### WORK TO BE COMPLETED
Every record must appear in your copy exactly as written, with no pictures.

Entries taken from a collection
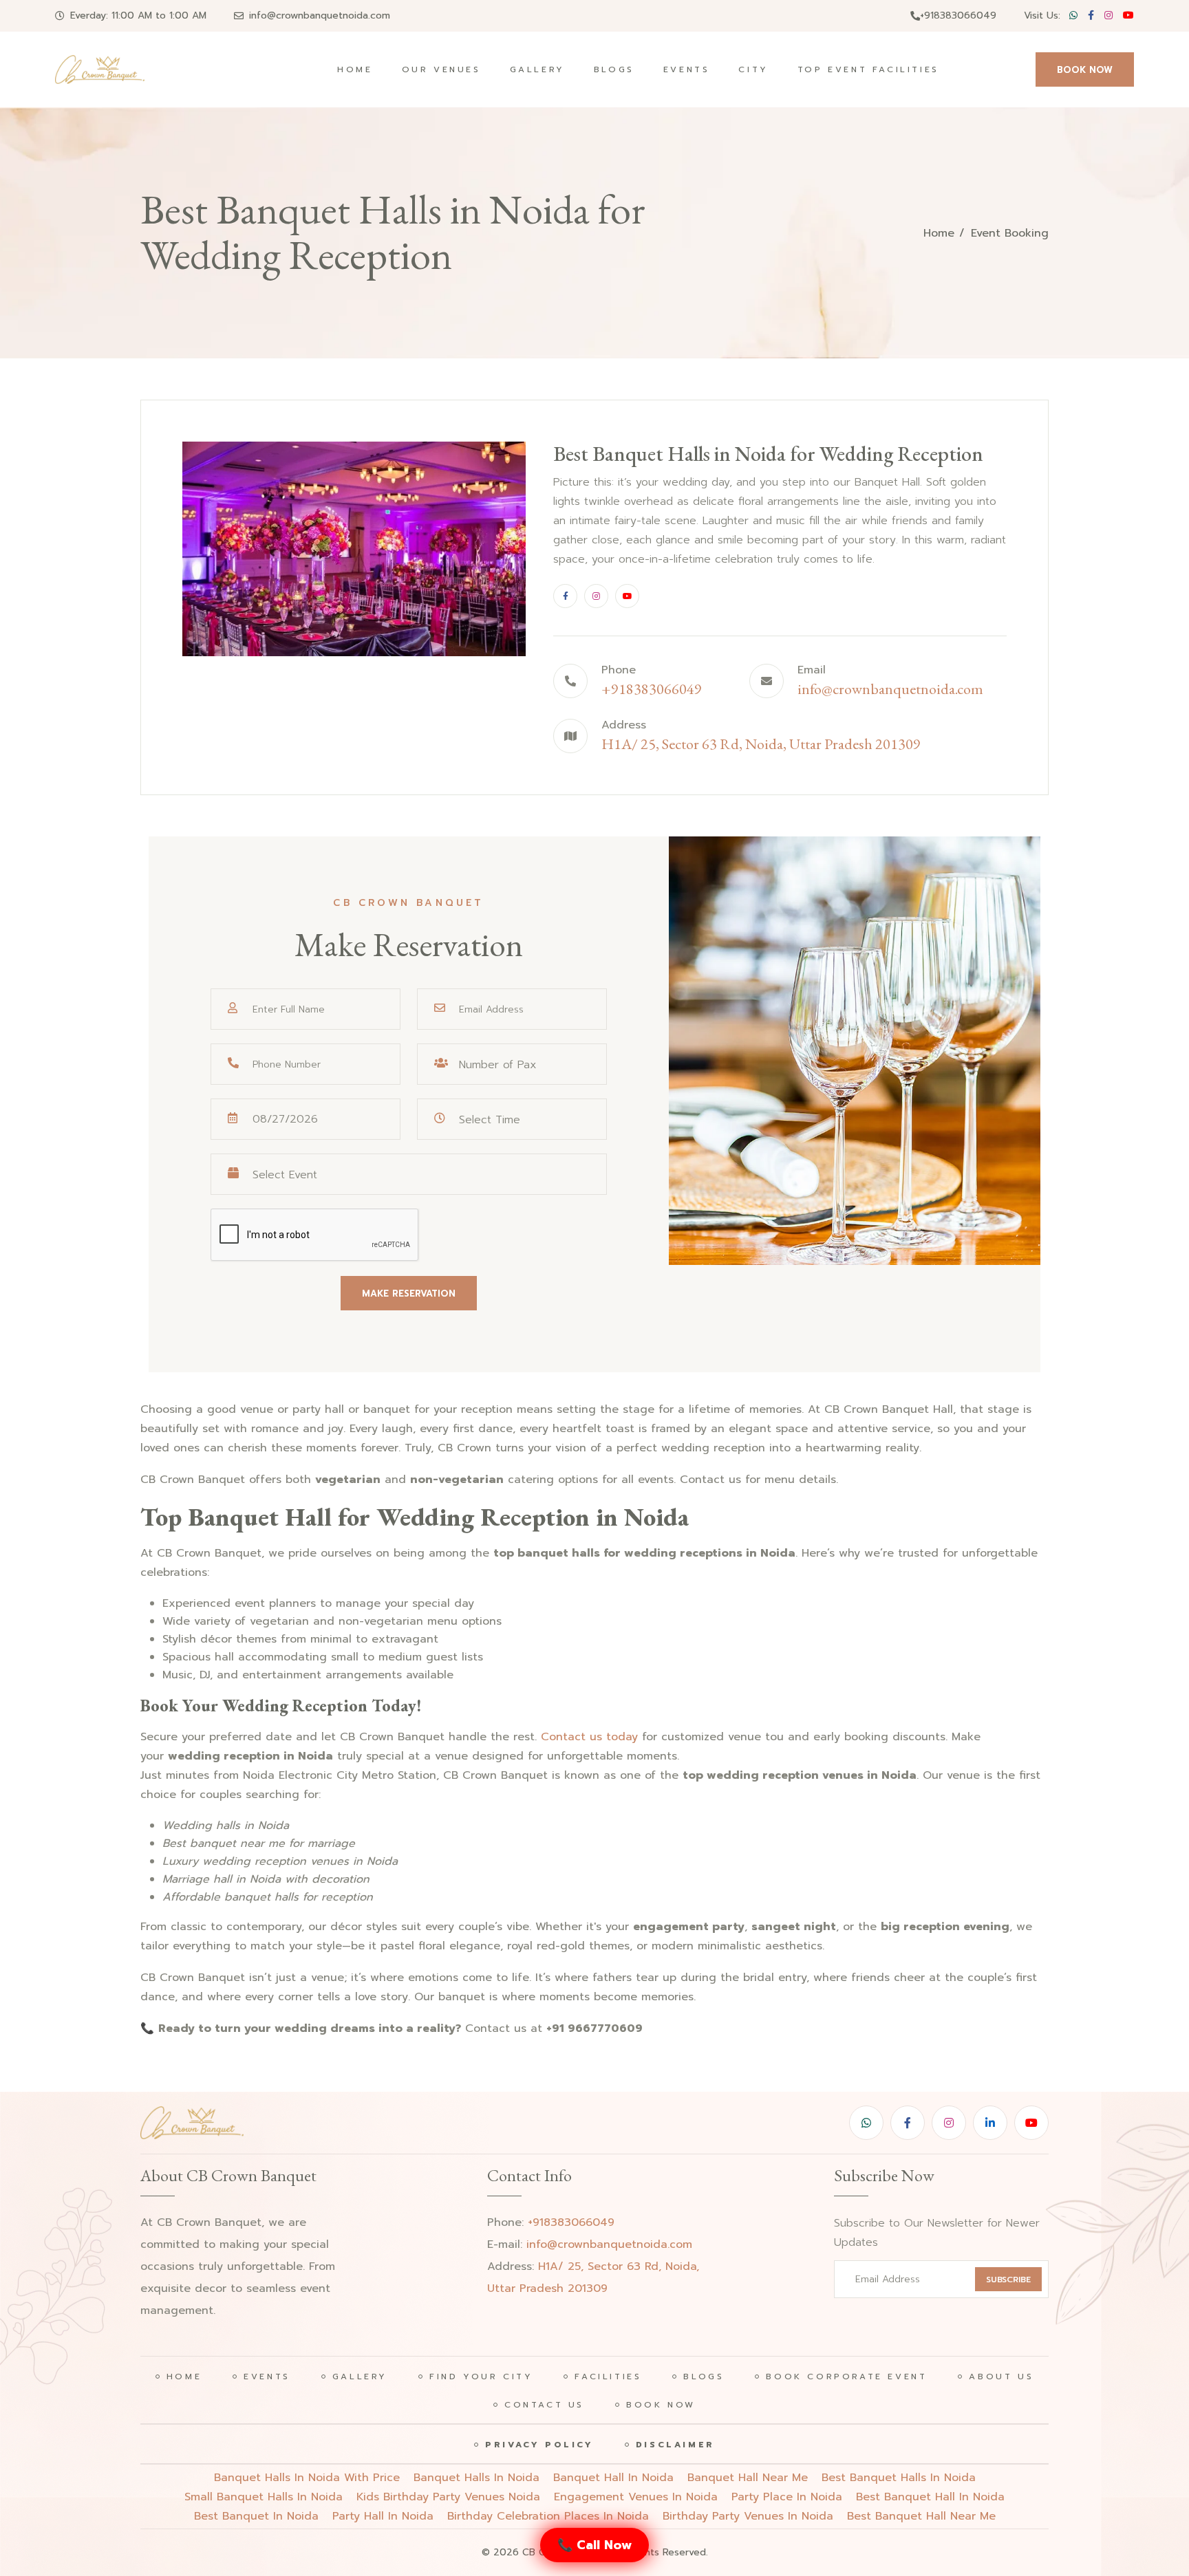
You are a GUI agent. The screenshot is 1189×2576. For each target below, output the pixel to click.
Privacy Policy (539, 2444)
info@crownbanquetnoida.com (319, 15)
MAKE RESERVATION (409, 1293)
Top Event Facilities (868, 69)
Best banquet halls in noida (899, 2477)
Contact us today (589, 1737)
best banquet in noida (256, 2516)
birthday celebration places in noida (548, 2516)
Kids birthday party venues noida (448, 2497)
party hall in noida (382, 2516)
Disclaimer (675, 2444)
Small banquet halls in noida (263, 2497)
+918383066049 (958, 15)
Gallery (537, 69)
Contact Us (544, 2405)
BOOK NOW (1085, 69)
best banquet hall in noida (930, 2497)
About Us (1001, 2376)
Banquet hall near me (747, 2477)
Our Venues (441, 69)
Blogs (614, 69)
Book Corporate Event (846, 2376)
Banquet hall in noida (613, 2477)
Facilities (608, 2376)
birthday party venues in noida (748, 2516)
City (753, 69)
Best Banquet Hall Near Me (921, 2516)
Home (354, 69)
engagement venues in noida (636, 2497)
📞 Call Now (594, 2545)
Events (686, 69)
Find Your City (481, 2376)
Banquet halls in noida (476, 2477)
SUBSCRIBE (1008, 2279)
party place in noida (786, 2497)
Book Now (661, 2405)
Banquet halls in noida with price (307, 2477)
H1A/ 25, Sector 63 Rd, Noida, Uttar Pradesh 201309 (761, 744)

### OUTPUT FOR THIS TASK
You are a GUI agent. The screenshot is 1189×2576. For each target below, output the pixel to click.
Privacy Policy (539, 2444)
info@crownbanquetnoida.com (319, 15)
MAKE RESERVATION (409, 1293)
Top Event Facilities (868, 69)
Best banquet halls in noida (899, 2477)
Contact us today (589, 1737)
best banquet in noida (256, 2516)
birthday celebration places in noida (548, 2516)
Kids birthday party venues noida (448, 2497)
party hall in noida (382, 2516)
Disclaimer (675, 2444)
Small banquet halls in noida (263, 2497)
+918383066049 (958, 15)
Gallery (537, 69)
Contact Us (544, 2405)
BOOK NOW (1085, 69)
best banquet hall in noida (930, 2497)
About Us (1001, 2376)
Banquet hall near me (747, 2477)
Our Venues (441, 69)
Blogs (614, 69)
Book Corporate Event (846, 2376)
Banquet hall in noida (613, 2477)
Facilities (608, 2376)
birthday party venues in noida (748, 2516)
City (753, 69)
Best Banquet Hall Near Me (921, 2516)
Home (354, 69)
engagement venues in noida (636, 2497)
📞 Call Now (594, 2545)
Events (686, 69)
Find Your City (481, 2376)
Banquet halls in noida (476, 2477)
SUBSCRIBE (1008, 2279)
party place in noida (786, 2497)
Book Now (661, 2405)
Banquet halls in noida with price (307, 2477)
H1A/ 25, Sector 63 Rd, Noida, Uttar Pradesh 201309 (761, 744)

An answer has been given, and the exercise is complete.